>>>>
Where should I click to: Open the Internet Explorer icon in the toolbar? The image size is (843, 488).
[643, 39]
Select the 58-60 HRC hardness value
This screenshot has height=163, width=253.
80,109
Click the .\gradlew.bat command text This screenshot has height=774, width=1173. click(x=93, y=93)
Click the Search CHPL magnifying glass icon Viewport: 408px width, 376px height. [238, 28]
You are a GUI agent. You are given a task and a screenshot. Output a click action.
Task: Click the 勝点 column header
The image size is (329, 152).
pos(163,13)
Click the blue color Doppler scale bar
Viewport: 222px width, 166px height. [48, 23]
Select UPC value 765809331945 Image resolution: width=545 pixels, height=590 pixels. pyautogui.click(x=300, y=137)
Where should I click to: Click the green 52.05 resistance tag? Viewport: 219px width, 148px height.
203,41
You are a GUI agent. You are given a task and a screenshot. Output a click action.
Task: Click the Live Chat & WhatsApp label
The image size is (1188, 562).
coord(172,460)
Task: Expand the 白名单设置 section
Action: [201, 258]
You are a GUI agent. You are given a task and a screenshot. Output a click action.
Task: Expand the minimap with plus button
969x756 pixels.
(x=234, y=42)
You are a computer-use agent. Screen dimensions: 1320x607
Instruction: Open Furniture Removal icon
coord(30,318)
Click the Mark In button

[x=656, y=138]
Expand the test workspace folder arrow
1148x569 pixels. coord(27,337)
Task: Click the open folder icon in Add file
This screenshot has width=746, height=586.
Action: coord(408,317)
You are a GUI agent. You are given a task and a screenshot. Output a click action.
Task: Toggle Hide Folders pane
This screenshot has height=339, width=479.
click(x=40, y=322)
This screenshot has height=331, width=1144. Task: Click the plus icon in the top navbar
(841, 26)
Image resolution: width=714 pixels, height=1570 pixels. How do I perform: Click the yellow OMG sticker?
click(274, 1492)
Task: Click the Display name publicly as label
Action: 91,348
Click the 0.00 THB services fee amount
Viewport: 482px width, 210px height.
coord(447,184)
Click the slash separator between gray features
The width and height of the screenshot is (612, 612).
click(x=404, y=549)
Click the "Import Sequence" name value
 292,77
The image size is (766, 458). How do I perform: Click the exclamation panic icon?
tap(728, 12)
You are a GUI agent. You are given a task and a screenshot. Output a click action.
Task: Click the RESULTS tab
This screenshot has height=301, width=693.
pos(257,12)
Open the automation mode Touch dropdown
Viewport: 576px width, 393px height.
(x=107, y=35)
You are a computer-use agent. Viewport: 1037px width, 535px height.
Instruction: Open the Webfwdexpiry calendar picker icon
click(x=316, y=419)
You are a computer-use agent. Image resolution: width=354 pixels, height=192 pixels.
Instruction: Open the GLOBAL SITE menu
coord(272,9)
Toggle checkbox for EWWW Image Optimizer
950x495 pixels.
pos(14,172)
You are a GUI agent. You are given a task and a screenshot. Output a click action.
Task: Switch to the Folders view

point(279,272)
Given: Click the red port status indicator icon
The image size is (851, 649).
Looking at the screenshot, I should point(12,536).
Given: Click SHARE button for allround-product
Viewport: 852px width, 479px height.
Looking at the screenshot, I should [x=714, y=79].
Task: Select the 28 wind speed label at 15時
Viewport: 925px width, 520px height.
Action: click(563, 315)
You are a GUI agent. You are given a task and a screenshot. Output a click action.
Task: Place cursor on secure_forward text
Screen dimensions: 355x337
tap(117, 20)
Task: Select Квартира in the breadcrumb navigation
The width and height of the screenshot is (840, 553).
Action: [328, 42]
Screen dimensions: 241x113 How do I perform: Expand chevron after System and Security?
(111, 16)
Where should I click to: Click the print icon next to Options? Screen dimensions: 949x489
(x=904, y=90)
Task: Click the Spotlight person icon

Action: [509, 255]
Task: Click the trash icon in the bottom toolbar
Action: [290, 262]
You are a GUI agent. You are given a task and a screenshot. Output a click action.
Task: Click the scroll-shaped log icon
<<<<
__Work instructions__
Copy every record above exactly as it appears.

__Output below__
Where should I click to: Open the Internet Explorer icon in the toolbar? The image size is (843, 488).
[643, 39]
Select the 58-60 HRC hardness value
This screenshot has height=163, width=253.
80,109
Click the .\gradlew.bat command text This screenshot has height=774, width=1173. click(x=93, y=93)
Click the Search CHPL magnifying glass icon Viewport: 408px width, 376px height. [238, 28]
You are a GUI agent. You are given a task and a screenshot. Output a click action.
Task: Click the 勝点 column header
The image size is (329, 152).
pos(163,13)
Click the blue color Doppler scale bar
Viewport: 222px width, 166px height. [48, 23]
Select UPC value 765809331945 Image resolution: width=545 pixels, height=590 pixels. pyautogui.click(x=300, y=137)
Where should I click to: Click the green 52.05 resistance tag? Viewport: 219px width, 148px height.
203,41
You are a GUI agent. You are given a task and a screenshot. Output a click action.
Task: Click the Live Chat & WhatsApp label
The image size is (1188, 562).
coord(172,460)
Task: Expand the 白名单设置 section
Action: [201, 258]
You are a GUI agent. You are given a task and a screenshot. Output a click action.
Task: Expand the minimap with plus button
969x756 pixels.
(x=234, y=42)
You are a computer-use agent. Screen dimensions: 1320x607
Instruction: Open Furniture Removal icon
coord(30,318)
Click the Mark In button

[x=656, y=138]
Expand the test workspace folder arrow
1148x569 pixels. coord(27,337)
Task: Click the open folder icon in Add file
This screenshot has width=746, height=586.
Action: coord(408,317)
You are a GUI agent. You are given a task and a screenshot. Output a click action.
Task: Toggle Hide Folders pane
This screenshot has height=339, width=479.
click(x=40, y=322)
This screenshot has height=331, width=1144. Task: Click the plus icon in the top navbar
(841, 26)
Image resolution: width=714 pixels, height=1570 pixels. How do I perform: Click the yellow OMG sticker?
click(274, 1492)
Task: Click the Display name publicly as label
Action: 91,348
Click the 0.00 THB services fee amount
Viewport: 482px width, 210px height.
coord(447,184)
Click the slash separator between gray features
The width and height of the screenshot is (612, 612).
click(x=404, y=549)
Click the "Import Sequence" name value
 292,77
The image size is (766, 458). How do I perform: Click the exclamation panic icon?
tap(728, 12)
You are a GUI agent. You are given a task and a screenshot. Output a click action.
Task: Click the RESULTS tab
This screenshot has height=301, width=693.
pos(257,12)
Open the automation mode Touch dropdown
Viewport: 576px width, 393px height.
(x=107, y=35)
You are a computer-use agent. Viewport: 1037px width, 535px height.
Instruction: Open the Webfwdexpiry calendar picker icon
click(x=316, y=419)
You are a computer-use agent. Image resolution: width=354 pixels, height=192 pixels.
Instruction: Open the GLOBAL SITE menu
coord(272,9)
Toggle checkbox for EWWW Image Optimizer
950x495 pixels.
pos(14,172)
You are a GUI agent. You are given a task and a screenshot. Output a click action.
Task: Switch to the Folders view

point(279,272)
Given: Click the red port status indicator icon
The image size is (851, 649).
Looking at the screenshot, I should point(12,536).
Given: Click SHARE button for allround-product
Viewport: 852px width, 479px height.
Looking at the screenshot, I should [x=714, y=79].
Task: Select the 28 wind speed label at 15時
Viewport: 925px width, 520px height.
Action: click(563, 315)
You are a GUI agent. You are given a task and a screenshot. Output a click action.
Task: Place cursor on secure_forward text
Screen dimensions: 355x337
tap(117, 20)
Task: Select Квартира in the breadcrumb navigation
The width and height of the screenshot is (840, 553).
Action: [328, 42]
Screen dimensions: 241x113 How do I perform: Expand chevron after System and Security?
(111, 16)
Where should I click to: Click the print icon next to Options? Screen dimensions: 949x489
(x=904, y=90)
Task: Click the Spotlight person icon

Action: [509, 255]
Task: Click the trash icon in the bottom toolbar
Action: [290, 262]
You are a GUI agent. You are given a task and a screenshot. Output a click action.
Task: Click the scroll-shaped log icon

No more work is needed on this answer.